Sadly, the reasoning is likely laced in the politics of the time. Pius XII, the first pope of the media age, filled every seminarian and priest's newspaper and television, always wearing the tiara and uttering the pontifical blessing from his lips. Papa Pacelli embodied the outward immutability of the baroque Church, if, of course, one ignores what he actually did. Pope John's Council and Pope Paul's New Mass, as Michael Davies entitled both of those phenomena, broke the baroque statue of the Church and left those reared in the eccentric obedience of the time grasping for a means of understanding what had just happened. They latched on to Pius XII as a contrast to the changes of Paul VI, true change versus false change, true renewal versus false renewal.

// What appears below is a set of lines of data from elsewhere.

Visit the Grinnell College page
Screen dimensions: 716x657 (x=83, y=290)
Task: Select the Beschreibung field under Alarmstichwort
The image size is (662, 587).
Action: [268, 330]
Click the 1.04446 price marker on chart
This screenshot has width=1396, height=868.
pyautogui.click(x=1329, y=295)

On closer inspection, these aspirations are quite facile. Giovanni Battista Montini, not Siri of Genoa, was Pius XII's protege and handpicked successor (one does not get rid of a priest with an under-secretary job by making him archbishop of the prior pope's see and instantly papabile). The same people who accomplished Paul VI's reforms also accomplished Pius XII's and were in fact hired by Pius XII (he personally found Bugnini). At a time when the pope was too sick to hold a consistory or meet with bishops, he was well enough to get regular reports on the progress of liturgical changes. All this will be familiar to regular readers, but to newer ones this may be a surprise.

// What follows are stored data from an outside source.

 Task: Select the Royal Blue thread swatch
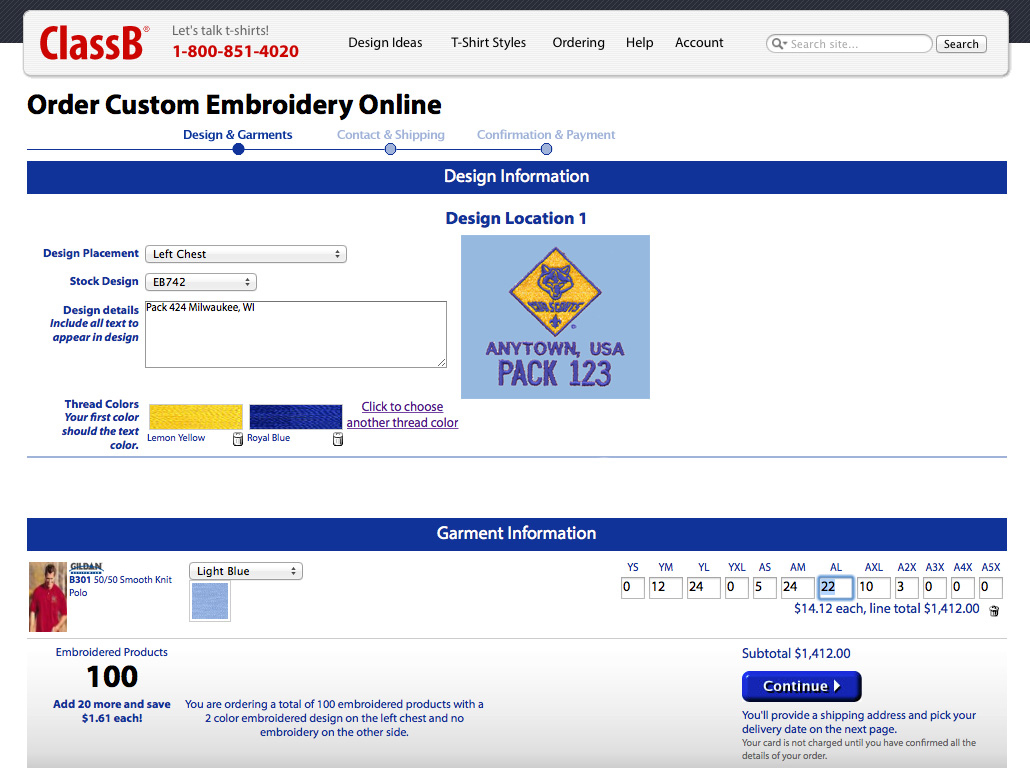pos(295,417)
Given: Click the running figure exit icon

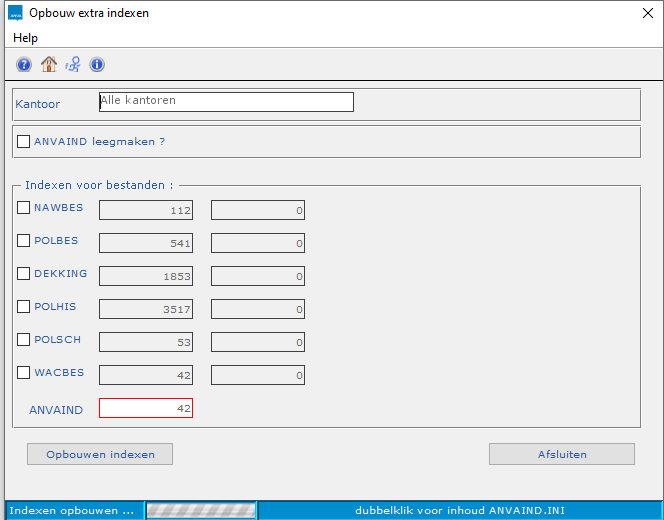Looking at the screenshot, I should pos(73,65).
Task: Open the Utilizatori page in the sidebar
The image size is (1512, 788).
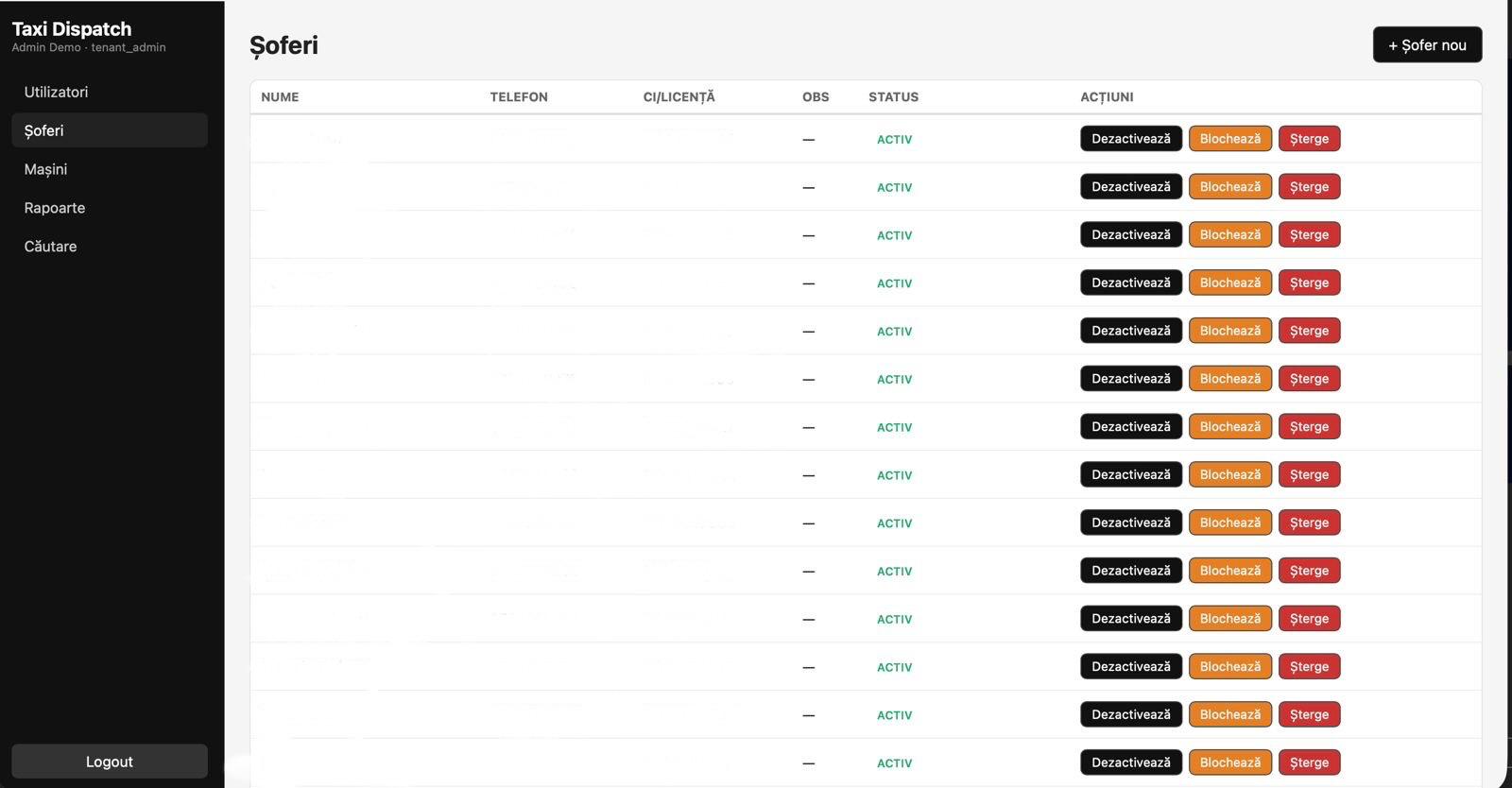Action: [56, 92]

There stands another possibility, however, that early proponents of the post-War Liturgical Movement, disappointed with the Pauline liturgy, projected their hopes onto the liturgy of Papa Pacelli. Louis Bouyer, whose arrant disillusionment with the reform would startled modern day conservatives, recounts that in the 1940s, before it was legal he celebrated the Holy Saturday Vesperal Mass after nightfall. The Paschal vigil Mass obsessed liturgists, who, far from acknowledging that its daytime celebration was a pastoral accommodation, saw the morning or noontime vigil as a great corruption, a departure from the ancient practice. They welcomed Pius XII's experimental vigil in 1951, and the next one in 1952, and the third one in 1955 (four Masses for one day in four years!). In reality, the "vigil," as it existed as a distinct ceremony from the all-night Paschal celebration of the first millennium, never took place at night; its creation separated it from the Resurrectional liturgy and put them both in the daytime. However, those who wanted to return to the ancient praxis as best they knew it may have seen in Pius XII's Holy Saturday a nod toward the primitive practice devoid of Paul VI's textual deviations.
Rather than asking "What is true reform?" Catholics would better use their time by asking "What is true tradition?"